域认证体系
Active Directoru(活动目录)
存储了域中相关的网络对象
网络对象:用户,用户组,计算机,域,组织单位及其他安全策略
AD安装在域控上。
Kerberos协议
参与角色
Clint 客户端
Server 服务端
DC 域控制器,DC中包含AD和KDC
KDC中包含Authentication Service(AS)和Ticket Granting Service(TGS)
AS为客户端生成TGT,TGS负责为客户端生成某个服务的ticket
AD存储所有客户端得白名单,只有在白名单里得客户端才能顺利得申请到TGT
Kerberos认证粗略流程
1. 首先,客户端向域控请求,域控需要检查该客户端是否在AD当中,这一步是由AS来完成得。
2. 如果请求的客户端在AD当中,则反会AS和TGT给客户端。
3. 客户端获取TGT后,继续向域控申请某个服务的访问权限,这一步的认证是由TGS完成的。
4. 域控向客户端发送某一个服务的ticket
5. 客户端获取ticket后,可以访问服务器了,这个ticket只针对于该服务器,如果要访问其他服务器,还需要重新申请。
6. 服务器响应
Kerberos认证流程详解
对比上述粗略流程,对每一步进行剖析
1. 客户端发送KRB_AS_REQ。
该步骤目的是为了获取AS和TGT
发送的请求被称为KRB_AS_REQ,其中包含以下三个信息
1、 Pre-authentication data,这是使用客户端NTLM hash加密的一个时间戳,用于KDC验证客户端身份。
2、 客户端信息,代表客户端的一个标识,用于KDC查找客户端的HTML hash
3、 服务器信息,代表KDC当中的TGS
2. KDC向客户端回复KRB_AS_REP
KDC向客户端下发AS和TGT,这两部分需要拆分剖析
AS中包含一个被客户端的NTLM hash加密的seesion key,这个seesion key 是KDC随机生成的,AS就是将这个seesion key用客户端发送的用户名的NTLM hash加密后的产物,如果认证通过,KDC将会把这个被加密的值发送给客户端,并继续申请TGT,这个值用来后续与TGS进行通信。

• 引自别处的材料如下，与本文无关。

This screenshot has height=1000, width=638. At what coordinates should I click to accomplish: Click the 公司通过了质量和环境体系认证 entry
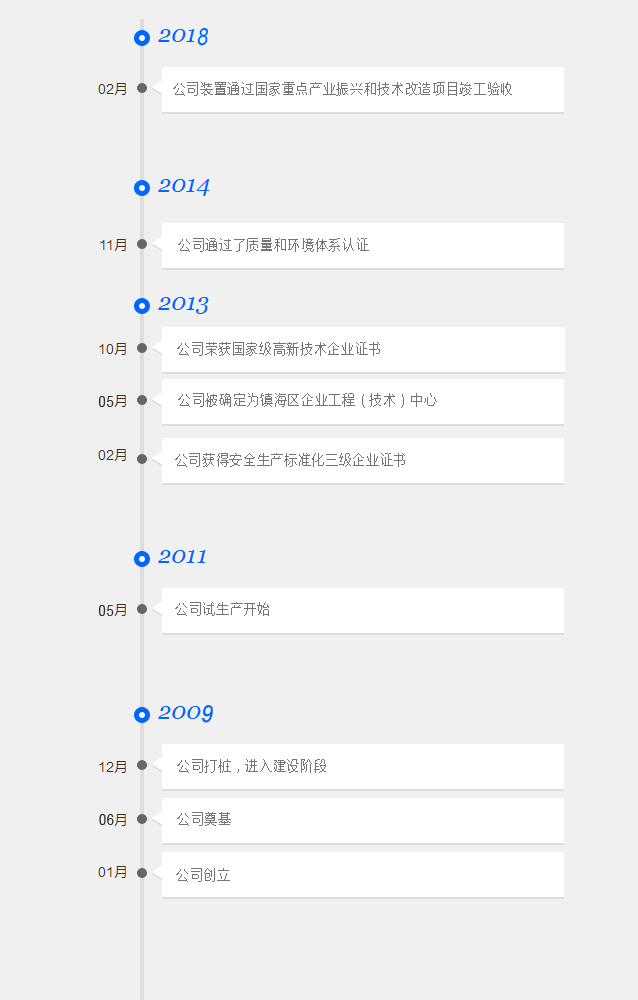(362, 246)
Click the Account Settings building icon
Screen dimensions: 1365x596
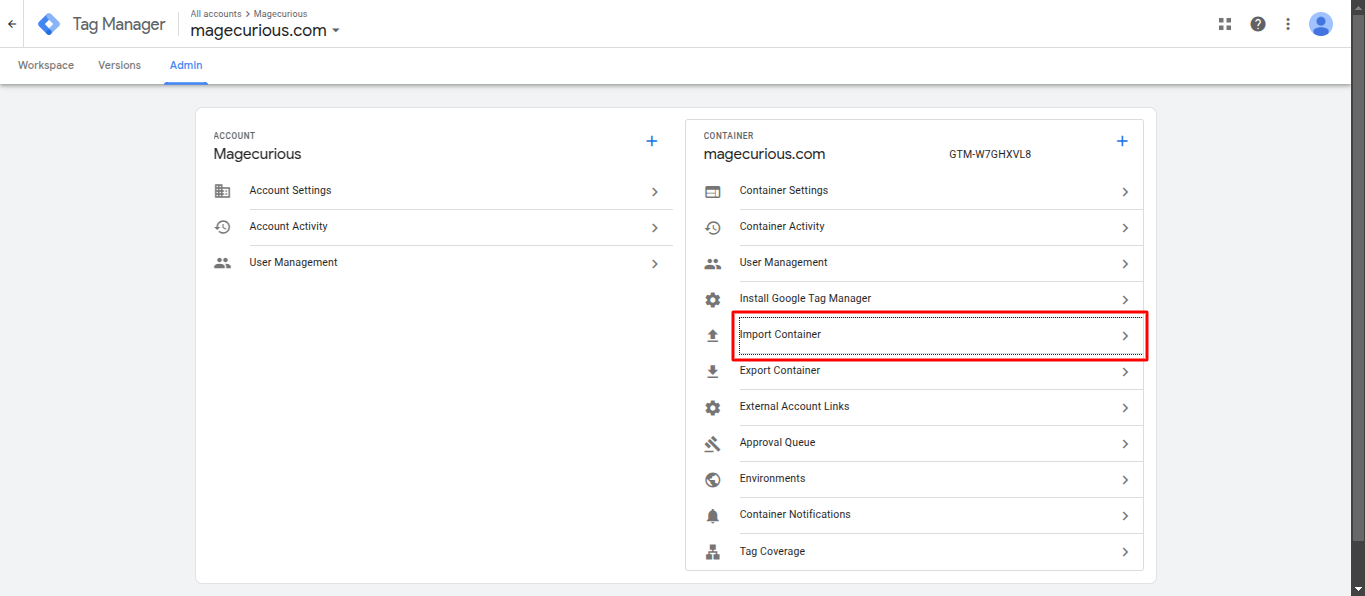click(x=223, y=190)
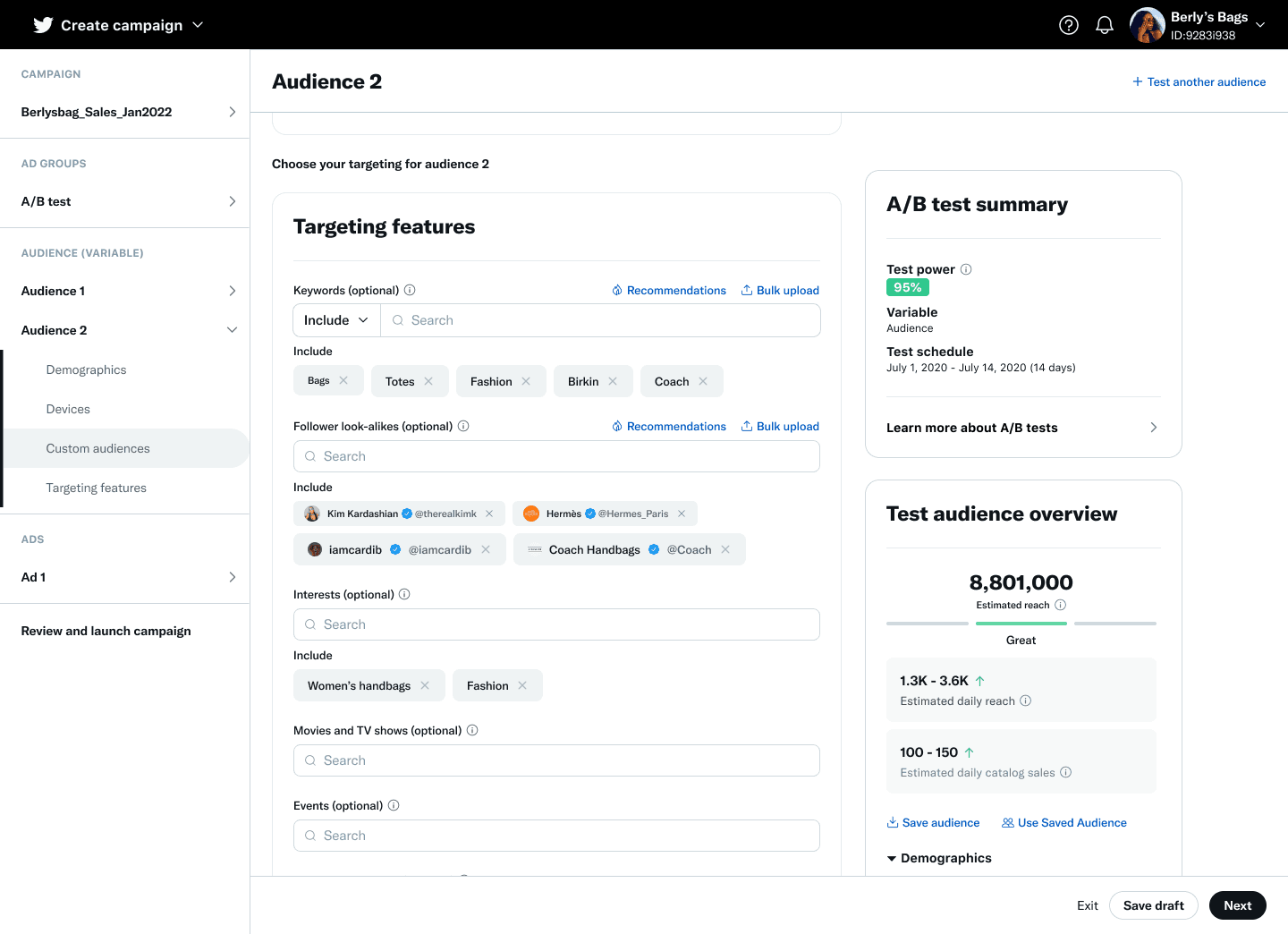
Task: Click the Estimated reach info icon
Action: 1061,605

TGT,是客户端向TGS申请票据的凭证,其中包含session key,这个session key跟AS中的session key是一样的,其次包含客户端的用户名,域名等相关信息,还包含一个TGT的到期时间,这个时间一般为8小时。KDC会使用自己的NTML hash,加密session key和客户端的信息,发送给客户端。这里KDC的hash,是指KDC中krbtgt用户的hash
注意,客户端获取AS和TGT以后,是可以解密AS获取session key的,因为AS本身就是用的客户端的NTLM hash加密的,但客户端无法解密TGT,因为是TGT是用KDC的NTLM hash加密的。
3. 客户端向TGS通信申请ticket
客户端需要将三个信息发送给TGS,第一部分就是刚才KDC给分发的TGT,客户端需要将这个TGT原封不动的发送给TGS,第二部分就是用session key加密的客户端信息和时间戳,第三部分客户端信息和服务端信息。
TGS接收到这些请求后,首先回解密TGT,来获取Session key以及TGT中包含的客户端信息和时间戳,然后使用session key来解密客户端发来的第二部分信息,将这部分信息与TGT当中的客户端信息,时间戳进行对比,如果客户端信息,时间戳都没有问题,则认证通过,最后在校验第三部分,判断客户端是否有权限访问服务端,如果这几步都通过,则分发ticket。
4. TGS将ticket分发给客户端
在所有认证完成后,TGS向客户端分发ticket。会下发两部分内容,一部分是用session key加密server session key得到的一个值,这个server session key是TGS重新生成得一个session key,表现形式上与session key相同,都是随机的,但server session key和session key并不相同。
第二部分,根据客户端发来的服务端信息,TGS会寻找对应服务端的NTLM hash,并使用这个hash和部分信息生成ticket,ticket的详细剖析如下:
Ticket的内容就是使用server hash来加密server session key,客户端信息,结束时间的值。
至此,客户端获取ticket成功,客户端与KDC之间的通信就此结束。
5. 客户端向服务端通信,发送KRB_AP_REQ
KRB_AP_REQ包含两部分信息,第一部分就是TGS发送的ticket,第二部分,是使用session key将TGS发送的加密的server session key解密 ,然后使用server session key来加密客户端信息和时间戳,这两部分构成KRB_AP_REQ发送给服务端。
6. 服务端校验客户端所发内容
服务端通过使用自己的NTLM hash来解密ticket,获取server session key,再使用server session key来解密客户端发送的客户端信息和时间戳。
对比ticket中与客户端所发信息中的客户端信息是否相同,时间戳是否过期,符合要求则认证通过,至此整个认证过程完成。